- 課題 A
下の行のうち、「Click the replay」を含む行から「tap(1069, 1086)」を含む行までのすべてを、「入力」と「出力」の2列のCSVに整形してください。クリック対象の文と答えの組ごとにCSVを1行とし、各フィールドは改行を空白に置き換えて引用符で囲んでください。

- 抽出テキスト
---*---
事件はサンドラを陥れるためのサミュエルの自殺だった
と解釈しました。

それほどまでにこの夫婦の関係は破綻し、
その原因は夫の嫉妬から生まれたもので、
修復ももはや不可能であり、周りに人も少ない閉ざされた空間が
実行させたことと言えるでしょう。

もちろん、それは1つの考察に過ぎなく、正解ではありません。

しかし、大前提として本作の醍醐味は事件の真相がどうだったのか?
ということではないのだと思います。

起きてしまった落下の真実を隠したい妻、
真実がわからず傷つき翻弄される息子、
事件のカギを握る愛犬。

それぞれの心の真実こそに見応えがあったと
いえるのではないでしょうか。

サンドラという人

劇中の台詞から本当のサンドラを紐解いてみます。

まずはサミュエルの事件が起こった際、弁護士のヴァンサンに
〖私は殺していない。事故だと思う。〗
と言っています。

もしサンドラは手を下していないのが真実であったとしても、
通常であれば、前日の口論の当事者であるサンドラには、
〖自分が夫を追いつめたかもしれない〗
という不安がよぎるはずだと思うのです。

しかし即座に『夫は自殺はしない』と断言してしまうのは、
他者から〖事故だと思われて欲しい。〗
という強い願望の表れなのではないでしょうか。

また、自分に好意を抱いているヴァンサンに助けを請うのも、
法廷で少しでも心象を悪くしないために嘘の証言を繰り返すのも、
サンドラは常に保身に懸命になる形跡があるといえるかもしれません。

家族のことをネタにして小説を書きあげることも厭わないのは、
もっとも大事なのは小説家として成功した自分であるからだと
言えるのではないでしょうか。

そんなサンドラは自分の成功を邪魔するし良く思わない者を
うっとおしいと感じていたのかもしれません。

サミュエルはまさにそのうっとおしい相手であり、
サンドラが小説に書いた夫への感情は事実なのでは
ないかと考えられます。

とはいえ、夫を手にかけるようなことは
しておらず、身の潔白は証明したい。

しかし実際に裁判には勝利したものの
あまりスッキリ嬉しそうではないサンドラ。

それはTVのニュースで流れていたように、
無実ではあるがそれは有罪を証明できなかったに過ぎない

息子のダニエルでさえ真実を見極められないように、
サンドラの小説の読者や他人の見る目は
疑惑の妻のままなのです。
---*---
- 演習用の行
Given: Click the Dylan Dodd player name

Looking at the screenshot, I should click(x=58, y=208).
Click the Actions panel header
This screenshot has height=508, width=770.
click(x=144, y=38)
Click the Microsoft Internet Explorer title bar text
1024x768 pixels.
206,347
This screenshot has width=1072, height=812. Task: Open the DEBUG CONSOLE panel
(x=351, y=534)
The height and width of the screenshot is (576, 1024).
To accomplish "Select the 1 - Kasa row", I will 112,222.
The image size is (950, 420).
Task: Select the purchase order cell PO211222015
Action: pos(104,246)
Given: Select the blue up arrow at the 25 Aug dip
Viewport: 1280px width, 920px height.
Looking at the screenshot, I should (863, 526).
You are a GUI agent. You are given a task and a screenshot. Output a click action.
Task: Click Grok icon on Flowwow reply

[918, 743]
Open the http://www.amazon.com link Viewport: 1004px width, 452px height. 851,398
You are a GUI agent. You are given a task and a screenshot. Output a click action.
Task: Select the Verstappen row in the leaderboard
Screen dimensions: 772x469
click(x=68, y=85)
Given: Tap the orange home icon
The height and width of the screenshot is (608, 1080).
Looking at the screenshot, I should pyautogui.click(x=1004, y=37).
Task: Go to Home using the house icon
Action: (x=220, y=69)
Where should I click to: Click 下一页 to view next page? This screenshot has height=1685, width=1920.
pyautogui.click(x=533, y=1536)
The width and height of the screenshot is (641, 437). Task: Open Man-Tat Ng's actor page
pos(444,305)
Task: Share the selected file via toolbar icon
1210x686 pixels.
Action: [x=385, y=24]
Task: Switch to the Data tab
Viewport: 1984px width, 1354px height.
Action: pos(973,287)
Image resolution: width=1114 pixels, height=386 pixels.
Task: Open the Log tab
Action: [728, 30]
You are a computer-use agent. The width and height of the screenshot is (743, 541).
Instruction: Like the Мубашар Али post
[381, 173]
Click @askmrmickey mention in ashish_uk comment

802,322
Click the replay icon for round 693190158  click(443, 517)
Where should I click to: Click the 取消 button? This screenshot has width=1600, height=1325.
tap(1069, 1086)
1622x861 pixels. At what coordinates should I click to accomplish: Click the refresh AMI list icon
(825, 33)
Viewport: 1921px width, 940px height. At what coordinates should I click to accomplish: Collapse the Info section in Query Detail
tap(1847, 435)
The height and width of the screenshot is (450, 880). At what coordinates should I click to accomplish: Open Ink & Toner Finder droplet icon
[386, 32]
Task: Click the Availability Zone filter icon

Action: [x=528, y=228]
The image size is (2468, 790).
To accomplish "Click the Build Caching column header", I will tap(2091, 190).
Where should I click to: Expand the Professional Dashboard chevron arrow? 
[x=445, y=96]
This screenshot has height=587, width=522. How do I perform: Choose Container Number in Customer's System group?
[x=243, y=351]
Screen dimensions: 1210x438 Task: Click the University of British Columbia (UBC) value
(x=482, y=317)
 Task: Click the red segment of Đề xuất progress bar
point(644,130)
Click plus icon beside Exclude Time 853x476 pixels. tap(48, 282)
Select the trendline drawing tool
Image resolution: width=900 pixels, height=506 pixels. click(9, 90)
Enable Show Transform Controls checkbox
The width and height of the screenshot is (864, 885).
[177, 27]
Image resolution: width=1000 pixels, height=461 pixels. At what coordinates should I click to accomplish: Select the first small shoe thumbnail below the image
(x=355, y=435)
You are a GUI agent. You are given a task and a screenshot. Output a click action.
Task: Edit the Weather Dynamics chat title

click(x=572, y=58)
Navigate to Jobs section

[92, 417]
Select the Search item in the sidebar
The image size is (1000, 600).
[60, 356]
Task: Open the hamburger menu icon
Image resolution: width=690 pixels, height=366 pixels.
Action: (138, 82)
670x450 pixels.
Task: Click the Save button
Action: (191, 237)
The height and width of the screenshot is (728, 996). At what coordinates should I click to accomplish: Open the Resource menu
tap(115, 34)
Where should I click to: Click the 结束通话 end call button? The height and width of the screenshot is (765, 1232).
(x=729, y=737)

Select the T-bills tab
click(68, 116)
---*---
- 課題 B
上の抽出テキストについて答えてください。
(i) 事件が起こった際、サンドラは弁護士のヴァンサンに何と言っていますか。
(ii) サンドラは裁判に勝ちましたか、負けましたか。
(iii) 真実を見極められない人物として名前が挙げられている息子は誰ですか。

- 解答全文 A
入力,出力
"Click the replay icon for round 693190158","click(443, 517)"
"Where should I click to: Click the 取消 button? This screenshot has width=1600, height=1325.","tap(1069, 1086)"

- 解答全文 B
(i) 「私は殺していない。事故だと思う。」
(ii) 勝利しました。
(iii) ダニエルです。